DOCUMENT SECTION ->
# # # # # # #
4.2.3 Prediction Heads Graph-level

Graph-level prediction: Make prediction using all the node embeddings in our graph

Suppose we want to make \(k\)-way prediction

\[\hat{\boldsymbol{y}} = \text{Head}_{\text{graph}} \left( \left\{ \boldsymbol{h}_v^{(L)} \in \mathbb{R}^{d}, \ \forall v \in G \right\} \right) \]

  • where \(\text{Head}_{\text{graph}}(\cdot)\) is similar to \(\text{AGG}(\cdot)\) in a GNN layer

Options for \(\text{Head}_{\text{graph}} ( \{ \boldsymbol{h}_v^{(L)} \in \mathbb{R}^{d}, \ \forall v \in G \} )\)

  • (1) Global mean pooling

\[\widehat{\boldsymbol{y}}_{G} = \operatorname{Mean} \left( \left\{ \boldsymbol{h}_{v}^{(L)} \in \mathbb{R}^{d}, \forall v \in G \right\} \right) \]

  • (2) Global max pooling

\[\widehat{\boldsymbol{y}}_{G} = \operatorname{Max} \left( \left\{ \boldsymbol{h}_{v}^{(L)} \in \mathbb{R}^{d}, \forall v \in G \right\} \right) \]

  • (3) Global sum pooling

\[\widehat{\boldsymbol{y}}_{G} = \operatorname{Sum} \left( \left \{\boldsymbol{h}_{v}^{(L)} \in \mathbb{R}^{d}, \forall v \in G \right\} \right) \]

  • These options work great for small graphs

4.3 Global Pooling

4.3.1 Issue of Global Pooling

Issue: Global pooling over a (large) graph will lose information

Toy example: we use 1-dim node embeddings

  • Node embeddings for \(G_1\) : \(\{-1, -2, 0, 1, 2\}\)
# # # # # # #
EXCERPTED RECORDS ->
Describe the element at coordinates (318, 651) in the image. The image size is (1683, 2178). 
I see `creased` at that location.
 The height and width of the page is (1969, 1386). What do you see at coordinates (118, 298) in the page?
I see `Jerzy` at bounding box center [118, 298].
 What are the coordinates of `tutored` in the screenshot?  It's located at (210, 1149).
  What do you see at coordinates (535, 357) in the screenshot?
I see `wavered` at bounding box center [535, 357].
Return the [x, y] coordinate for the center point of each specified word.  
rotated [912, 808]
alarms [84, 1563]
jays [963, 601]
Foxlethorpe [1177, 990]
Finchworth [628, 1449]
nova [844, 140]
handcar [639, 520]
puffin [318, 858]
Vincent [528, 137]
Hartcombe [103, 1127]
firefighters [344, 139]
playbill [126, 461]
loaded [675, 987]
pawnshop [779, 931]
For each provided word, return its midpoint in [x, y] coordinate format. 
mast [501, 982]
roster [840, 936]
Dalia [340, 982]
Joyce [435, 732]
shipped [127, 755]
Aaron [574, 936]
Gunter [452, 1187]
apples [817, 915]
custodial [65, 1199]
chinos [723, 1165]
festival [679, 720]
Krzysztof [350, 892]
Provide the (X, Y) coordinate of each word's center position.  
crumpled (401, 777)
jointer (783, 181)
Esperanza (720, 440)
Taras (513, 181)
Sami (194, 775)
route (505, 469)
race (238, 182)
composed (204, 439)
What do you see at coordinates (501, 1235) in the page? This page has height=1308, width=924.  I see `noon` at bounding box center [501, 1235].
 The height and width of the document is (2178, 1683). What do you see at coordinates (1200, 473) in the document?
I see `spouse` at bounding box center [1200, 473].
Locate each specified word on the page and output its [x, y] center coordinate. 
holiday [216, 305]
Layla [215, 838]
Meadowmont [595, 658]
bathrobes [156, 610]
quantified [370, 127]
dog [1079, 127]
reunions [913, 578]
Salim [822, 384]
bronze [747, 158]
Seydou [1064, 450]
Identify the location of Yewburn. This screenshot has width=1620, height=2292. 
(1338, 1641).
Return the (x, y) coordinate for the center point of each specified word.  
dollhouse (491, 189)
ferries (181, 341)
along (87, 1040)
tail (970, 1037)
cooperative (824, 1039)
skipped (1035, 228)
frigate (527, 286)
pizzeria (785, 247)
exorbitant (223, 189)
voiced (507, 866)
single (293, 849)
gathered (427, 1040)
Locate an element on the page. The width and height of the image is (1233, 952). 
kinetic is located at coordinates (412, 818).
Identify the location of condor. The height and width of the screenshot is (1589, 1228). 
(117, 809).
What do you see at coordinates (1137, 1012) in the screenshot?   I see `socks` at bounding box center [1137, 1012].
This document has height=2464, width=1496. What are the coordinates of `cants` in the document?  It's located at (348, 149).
# # # # # # #
WHAT TO DO ->
(A) Translate this sentence from the notes on graph-level prediction heads into Spanish: "These options work great for small graphs."
(B) Condense the part of the notes on graph-level prediction heads that begins "Options for" into a short bulleted list that keeps its main facts.

WORKED SOLUTIONS ->
(A) Estas opciones funcionan muy bien para grafos pequeños.

(B)
- Global mean pooling: the prediction is the mean of all final-layer node embeddings in the graph.
- Global max pooling: the prediction is the max of all final-layer node embeddings in the graph.
- Global sum pooling: the prediction is the sum of all final-layer node embeddings in the graph.
- These options work well for small graphs.